А Тихон не обращает внимания на реплики: поговорят и перестанут. Ведёт повествование дальше.

— Глянул я вниз — голова закружилась: высота не меньше пяти метров! Гляжу, а внизу медведь неживой лежит и куски железа от моего злополучного ружья валяются. Тут мне всё стало ясно.

Звонкий смех заглушил рассказчика. Громче всех смеётся Таня, хотя не впервые слышит эту охотничью побасёнку.

— Постой, постой, — выкрикивает кто-то, — брехать — бреши, да знай меру!
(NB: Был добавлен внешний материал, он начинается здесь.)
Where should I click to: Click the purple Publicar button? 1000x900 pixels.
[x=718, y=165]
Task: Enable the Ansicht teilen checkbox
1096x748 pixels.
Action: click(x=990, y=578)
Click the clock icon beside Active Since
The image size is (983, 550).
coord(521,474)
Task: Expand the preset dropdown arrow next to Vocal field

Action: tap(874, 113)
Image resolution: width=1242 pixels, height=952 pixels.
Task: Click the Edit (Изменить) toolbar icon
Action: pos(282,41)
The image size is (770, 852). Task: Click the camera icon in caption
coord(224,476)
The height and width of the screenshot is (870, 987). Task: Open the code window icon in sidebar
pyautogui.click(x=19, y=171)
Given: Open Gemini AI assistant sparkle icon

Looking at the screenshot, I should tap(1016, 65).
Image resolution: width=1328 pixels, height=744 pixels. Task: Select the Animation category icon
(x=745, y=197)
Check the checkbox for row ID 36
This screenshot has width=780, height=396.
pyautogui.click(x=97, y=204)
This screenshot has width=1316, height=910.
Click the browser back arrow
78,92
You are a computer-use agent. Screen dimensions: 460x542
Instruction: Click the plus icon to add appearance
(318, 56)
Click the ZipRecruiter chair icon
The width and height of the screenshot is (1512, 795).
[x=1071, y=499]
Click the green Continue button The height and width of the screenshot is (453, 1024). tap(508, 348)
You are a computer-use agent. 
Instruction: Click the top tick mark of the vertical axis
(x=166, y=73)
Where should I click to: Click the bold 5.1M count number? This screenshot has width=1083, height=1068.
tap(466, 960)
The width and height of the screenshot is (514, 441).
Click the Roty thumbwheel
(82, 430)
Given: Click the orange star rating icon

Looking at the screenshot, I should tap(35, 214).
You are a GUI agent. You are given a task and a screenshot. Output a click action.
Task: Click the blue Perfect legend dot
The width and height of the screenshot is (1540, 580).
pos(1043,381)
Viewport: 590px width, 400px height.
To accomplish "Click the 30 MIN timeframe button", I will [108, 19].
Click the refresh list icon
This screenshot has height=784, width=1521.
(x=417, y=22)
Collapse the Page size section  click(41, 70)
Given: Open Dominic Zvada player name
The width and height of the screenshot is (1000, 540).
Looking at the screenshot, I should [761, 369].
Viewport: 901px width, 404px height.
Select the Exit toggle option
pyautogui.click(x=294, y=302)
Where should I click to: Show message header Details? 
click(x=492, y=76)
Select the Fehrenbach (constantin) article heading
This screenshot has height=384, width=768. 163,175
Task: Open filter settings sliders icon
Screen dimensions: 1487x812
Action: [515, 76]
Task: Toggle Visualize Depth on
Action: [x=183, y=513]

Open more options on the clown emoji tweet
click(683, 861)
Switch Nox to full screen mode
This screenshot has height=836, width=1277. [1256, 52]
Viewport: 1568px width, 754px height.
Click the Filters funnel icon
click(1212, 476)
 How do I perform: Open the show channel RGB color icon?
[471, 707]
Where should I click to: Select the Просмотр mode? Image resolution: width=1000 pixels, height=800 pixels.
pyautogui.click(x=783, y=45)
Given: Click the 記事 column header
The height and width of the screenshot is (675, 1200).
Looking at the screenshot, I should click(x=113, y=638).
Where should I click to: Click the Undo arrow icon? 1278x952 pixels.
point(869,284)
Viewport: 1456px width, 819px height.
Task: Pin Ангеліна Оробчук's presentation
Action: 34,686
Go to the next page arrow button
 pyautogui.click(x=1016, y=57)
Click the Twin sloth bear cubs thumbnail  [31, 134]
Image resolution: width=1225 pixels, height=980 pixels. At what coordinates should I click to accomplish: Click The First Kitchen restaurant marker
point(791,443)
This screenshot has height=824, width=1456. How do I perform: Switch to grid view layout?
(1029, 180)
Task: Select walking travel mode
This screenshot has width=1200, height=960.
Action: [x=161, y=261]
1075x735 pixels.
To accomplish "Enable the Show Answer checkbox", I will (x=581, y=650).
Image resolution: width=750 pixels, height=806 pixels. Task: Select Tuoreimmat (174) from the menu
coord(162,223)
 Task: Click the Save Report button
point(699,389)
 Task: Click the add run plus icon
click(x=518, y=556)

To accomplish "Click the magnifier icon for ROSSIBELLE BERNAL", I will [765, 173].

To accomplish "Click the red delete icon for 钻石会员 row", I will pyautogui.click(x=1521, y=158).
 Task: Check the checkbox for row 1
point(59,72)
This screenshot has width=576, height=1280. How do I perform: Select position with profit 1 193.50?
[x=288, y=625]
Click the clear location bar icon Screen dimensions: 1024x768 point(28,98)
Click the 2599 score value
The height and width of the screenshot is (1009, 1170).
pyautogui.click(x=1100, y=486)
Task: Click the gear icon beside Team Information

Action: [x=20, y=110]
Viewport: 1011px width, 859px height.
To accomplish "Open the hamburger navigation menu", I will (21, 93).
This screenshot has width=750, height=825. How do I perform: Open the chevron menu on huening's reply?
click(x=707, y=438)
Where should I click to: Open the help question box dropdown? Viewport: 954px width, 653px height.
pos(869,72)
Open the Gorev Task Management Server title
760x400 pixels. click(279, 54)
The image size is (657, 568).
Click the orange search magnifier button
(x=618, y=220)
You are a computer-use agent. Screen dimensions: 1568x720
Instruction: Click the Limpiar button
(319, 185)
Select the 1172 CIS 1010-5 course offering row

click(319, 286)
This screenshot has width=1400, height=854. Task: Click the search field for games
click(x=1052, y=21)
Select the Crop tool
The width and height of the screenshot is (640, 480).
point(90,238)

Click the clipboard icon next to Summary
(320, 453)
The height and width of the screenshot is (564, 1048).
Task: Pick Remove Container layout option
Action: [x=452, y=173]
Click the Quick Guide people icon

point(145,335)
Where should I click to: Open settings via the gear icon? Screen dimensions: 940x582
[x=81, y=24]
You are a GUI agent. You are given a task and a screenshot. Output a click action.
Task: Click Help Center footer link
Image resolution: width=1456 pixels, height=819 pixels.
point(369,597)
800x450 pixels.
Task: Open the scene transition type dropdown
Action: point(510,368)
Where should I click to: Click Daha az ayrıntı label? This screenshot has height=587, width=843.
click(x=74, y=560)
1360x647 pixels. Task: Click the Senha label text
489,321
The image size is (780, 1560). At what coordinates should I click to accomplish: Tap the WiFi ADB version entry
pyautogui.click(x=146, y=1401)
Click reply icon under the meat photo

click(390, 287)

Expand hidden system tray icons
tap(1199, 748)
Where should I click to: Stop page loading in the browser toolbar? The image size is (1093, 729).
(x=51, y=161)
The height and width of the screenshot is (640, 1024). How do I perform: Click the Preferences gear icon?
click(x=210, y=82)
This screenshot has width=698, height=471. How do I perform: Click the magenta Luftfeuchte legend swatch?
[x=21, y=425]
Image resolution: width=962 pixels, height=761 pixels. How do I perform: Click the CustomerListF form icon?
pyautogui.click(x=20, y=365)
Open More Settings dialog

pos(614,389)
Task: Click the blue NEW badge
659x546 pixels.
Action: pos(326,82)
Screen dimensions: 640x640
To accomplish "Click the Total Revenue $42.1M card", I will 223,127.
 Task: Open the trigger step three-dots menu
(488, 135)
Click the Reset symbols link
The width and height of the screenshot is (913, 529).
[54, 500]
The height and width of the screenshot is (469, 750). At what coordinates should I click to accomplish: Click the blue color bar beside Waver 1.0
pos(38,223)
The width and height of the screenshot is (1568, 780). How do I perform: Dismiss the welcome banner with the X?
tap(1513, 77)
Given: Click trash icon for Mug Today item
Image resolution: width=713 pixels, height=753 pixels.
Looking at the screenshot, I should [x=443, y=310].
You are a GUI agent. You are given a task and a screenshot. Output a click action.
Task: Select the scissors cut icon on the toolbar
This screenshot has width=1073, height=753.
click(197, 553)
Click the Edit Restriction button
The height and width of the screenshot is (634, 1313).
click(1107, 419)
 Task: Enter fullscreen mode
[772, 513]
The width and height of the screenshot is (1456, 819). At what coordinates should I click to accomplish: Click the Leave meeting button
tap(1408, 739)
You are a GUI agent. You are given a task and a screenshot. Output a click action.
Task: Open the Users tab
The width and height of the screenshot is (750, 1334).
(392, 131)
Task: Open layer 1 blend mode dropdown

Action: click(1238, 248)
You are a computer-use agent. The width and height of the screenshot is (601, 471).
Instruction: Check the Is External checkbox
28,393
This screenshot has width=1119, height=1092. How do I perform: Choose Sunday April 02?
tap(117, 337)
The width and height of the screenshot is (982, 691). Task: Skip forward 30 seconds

Почему медведь убитый? Как ты на дереве оказался? При чём тут гуси и откуда они взялись?

— А ты не торопись, вперёд батьки в пекло не лезь, всё станет на свои места.

— Давай!

— Получилась, братцы, такая история. Когда медведь на меня прыгнул, я второй раз выстрелил. Помните, первый раз осечка была? А на второй раз ружьё от древности взяло и разорвалось! Стволом медведя в лоб — и наповал! В то время над поляной низко пролетела стая гусей, место искали для ночлега. Я хвать двоих за лапы! Не растерялся! Они, гуси-то, с перепугу меня наверх и подняли.